● The problem
Output each line of the records below word for word, in the same order.

● Listing
== == ==

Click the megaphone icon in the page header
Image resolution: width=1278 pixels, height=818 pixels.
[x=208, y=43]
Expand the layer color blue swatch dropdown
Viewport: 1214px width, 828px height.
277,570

== == ==

● Output for this task
Click the megaphone icon in the page header
Image resolution: width=1278 pixels, height=818 pixels.
[x=208, y=43]
Expand the layer color blue swatch dropdown
Viewport: 1214px width, 828px height.
277,570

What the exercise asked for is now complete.